• [Task description]: Using the entries below, write out the line with "買取専門店 おたからや ヨークマート日進店 (108, 2040)", the line with "買取専門店 おたからや パトリア東大宮店 (107, 1501)", and every line in between, exactly as each is written.

• [Records from a data source]:
------------------------------------------------------------
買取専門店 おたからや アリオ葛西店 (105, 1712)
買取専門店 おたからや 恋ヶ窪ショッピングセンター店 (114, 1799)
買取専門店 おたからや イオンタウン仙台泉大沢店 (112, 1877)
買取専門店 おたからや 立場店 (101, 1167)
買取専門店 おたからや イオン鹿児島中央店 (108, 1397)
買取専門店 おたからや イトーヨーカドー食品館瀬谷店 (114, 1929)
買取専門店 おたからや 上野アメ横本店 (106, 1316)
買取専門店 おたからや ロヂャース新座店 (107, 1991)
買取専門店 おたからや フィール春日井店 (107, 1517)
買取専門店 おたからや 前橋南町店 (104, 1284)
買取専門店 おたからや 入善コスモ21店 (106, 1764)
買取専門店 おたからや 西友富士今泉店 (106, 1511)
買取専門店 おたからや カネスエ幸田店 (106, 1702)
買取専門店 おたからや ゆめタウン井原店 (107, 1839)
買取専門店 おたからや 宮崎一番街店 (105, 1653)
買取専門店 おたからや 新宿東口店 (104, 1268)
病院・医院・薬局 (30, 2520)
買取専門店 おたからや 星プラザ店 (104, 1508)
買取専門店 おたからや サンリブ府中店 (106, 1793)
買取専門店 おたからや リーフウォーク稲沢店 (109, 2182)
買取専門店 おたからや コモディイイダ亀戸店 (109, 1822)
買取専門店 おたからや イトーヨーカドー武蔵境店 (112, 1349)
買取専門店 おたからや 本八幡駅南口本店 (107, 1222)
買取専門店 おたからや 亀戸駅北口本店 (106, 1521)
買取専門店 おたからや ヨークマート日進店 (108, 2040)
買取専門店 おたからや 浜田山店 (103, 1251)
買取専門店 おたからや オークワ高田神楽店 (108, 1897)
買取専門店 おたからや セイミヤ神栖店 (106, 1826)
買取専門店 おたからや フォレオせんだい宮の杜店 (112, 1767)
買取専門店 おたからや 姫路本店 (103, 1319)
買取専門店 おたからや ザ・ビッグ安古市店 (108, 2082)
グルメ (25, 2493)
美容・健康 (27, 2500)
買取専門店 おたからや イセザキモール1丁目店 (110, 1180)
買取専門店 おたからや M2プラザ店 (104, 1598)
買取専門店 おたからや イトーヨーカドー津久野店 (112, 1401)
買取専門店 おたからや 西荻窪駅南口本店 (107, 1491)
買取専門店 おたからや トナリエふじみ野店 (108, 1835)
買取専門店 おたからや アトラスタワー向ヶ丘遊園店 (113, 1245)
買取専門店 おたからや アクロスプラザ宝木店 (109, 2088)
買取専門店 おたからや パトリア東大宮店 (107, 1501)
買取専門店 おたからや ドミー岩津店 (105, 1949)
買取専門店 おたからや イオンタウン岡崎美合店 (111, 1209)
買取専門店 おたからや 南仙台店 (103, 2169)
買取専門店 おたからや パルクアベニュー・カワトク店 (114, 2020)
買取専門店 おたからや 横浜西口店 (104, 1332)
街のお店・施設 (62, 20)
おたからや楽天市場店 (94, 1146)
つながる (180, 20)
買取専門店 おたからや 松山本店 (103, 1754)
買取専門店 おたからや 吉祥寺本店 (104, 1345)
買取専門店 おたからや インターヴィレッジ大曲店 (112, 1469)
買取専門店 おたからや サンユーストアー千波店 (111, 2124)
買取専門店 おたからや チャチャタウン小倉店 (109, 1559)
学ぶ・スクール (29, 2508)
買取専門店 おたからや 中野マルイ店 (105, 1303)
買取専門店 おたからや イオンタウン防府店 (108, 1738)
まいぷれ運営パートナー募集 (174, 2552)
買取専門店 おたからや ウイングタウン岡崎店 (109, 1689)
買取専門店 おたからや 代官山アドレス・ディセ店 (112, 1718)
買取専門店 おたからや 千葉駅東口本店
------------------------------------------------------------
• [Exercise output]:
買取専門店 おたからや ヨークマート日進店 (108, 2040)
買取専門店 おたからや 浜田山店 (103, 1251)
買取専門店 おたからや オークワ高田神楽店 (108, 1897)
買取専門店 おたからや セイミヤ神栖店 (106, 1826)
買取専門店 おたからや フォレオせんだい宮の杜店 (112, 1767)
買取専門店 おたからや 姫路本店 (103, 1319)
買取専門店 おたからや ザ・ビッグ安古市店 (108, 2082)
グルメ (25, 2493)
美容・健康 (27, 2500)
買取専門店 おたからや イセザキモール1丁目店 (110, 1180)
買取専門店 おたからや M2プラザ店 (104, 1598)
買取専門店 おたからや イトーヨーカドー津久野店 (112, 1401)
買取専門店 おたからや 西荻窪駅南口本店 (107, 1491)
買取専門店 おたからや トナリエふじみ野店 (108, 1835)
買取専門店 おたからや アトラスタワー向ヶ丘遊園店 (113, 1245)
買取専門店 おたからや アクロスプラザ宝木店 (109, 2088)
買取専門店 おたからや パトリア東大宮店 (107, 1501)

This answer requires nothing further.